I do have some ideas, all I really need is the time and the incentive and, really, some support/competition. To that end, I want to start a monthly salon with all the cartoonists I know. Not so much as a collective as a get-together (somewhere in NYC, presumably on a weeknight) where the goal is just to sit down with like-minded friends and draw. The names I've come up with so far are you, Bran, John, Dave and Sarah. At this point, you know more cartoonists than I do, but I think the rest are already part of such things.

I should say that Sarah, Dave and John are all deeply non-committal on the subject, but I'm going to keep applying pressure. Seriously: if you don't have one night a month just to hang out and draw, why fucking bother?

D.

Noah Baerman said...

This is really impressive and intense.

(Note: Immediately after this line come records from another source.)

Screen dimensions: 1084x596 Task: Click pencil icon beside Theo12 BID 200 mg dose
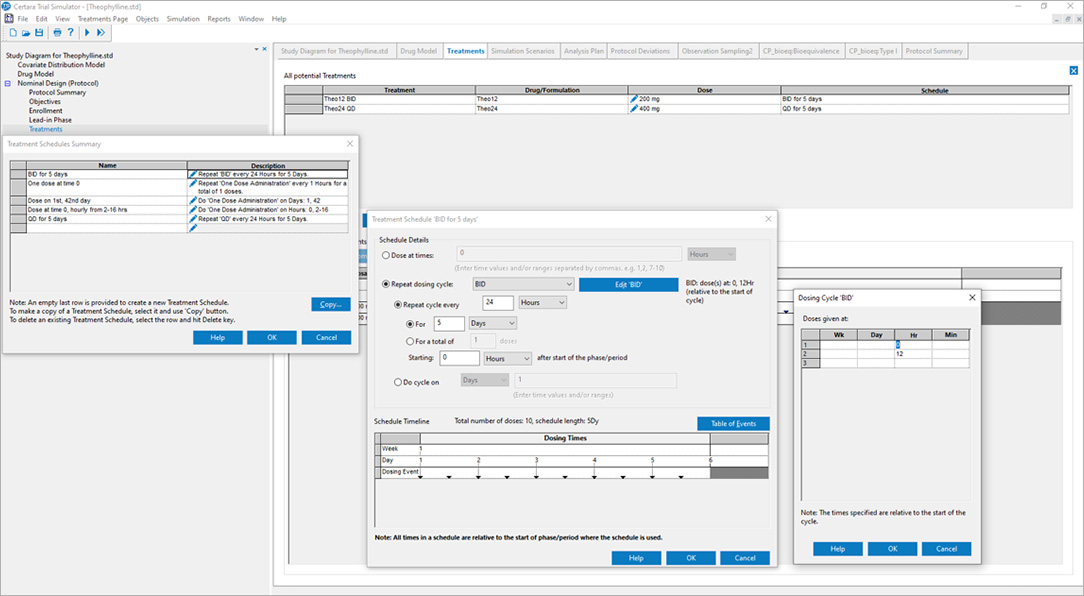click(x=633, y=100)
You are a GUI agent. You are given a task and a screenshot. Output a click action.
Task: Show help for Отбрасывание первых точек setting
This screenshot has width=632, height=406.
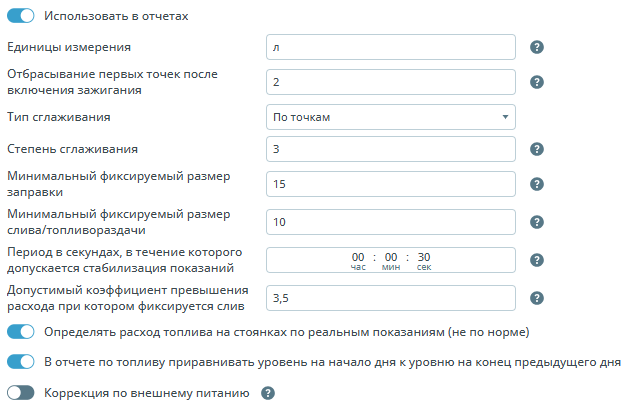point(536,82)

Keep up the good work!

Dave Kopperman said...

Thanks - I was kind of thinking this piece wasn't successful, but it's been getting a lot of positive feedback. Greenberger and the editor were both highly effusive. I need to put it down for a couple of days and come to it with fresh eyes, because it's likely that I'm seeing it almost as a cheat - there was so little actually drawing involved (although there was plenty of work) that I never quite connected to it the way I usually do.

Also, it came out looking almost exactly like I'd originally pictured it, which is incredibly rare, for me - but it also meant there wasn't that thrill/fear of incipient failure that sometimes lurks behind making art.

D.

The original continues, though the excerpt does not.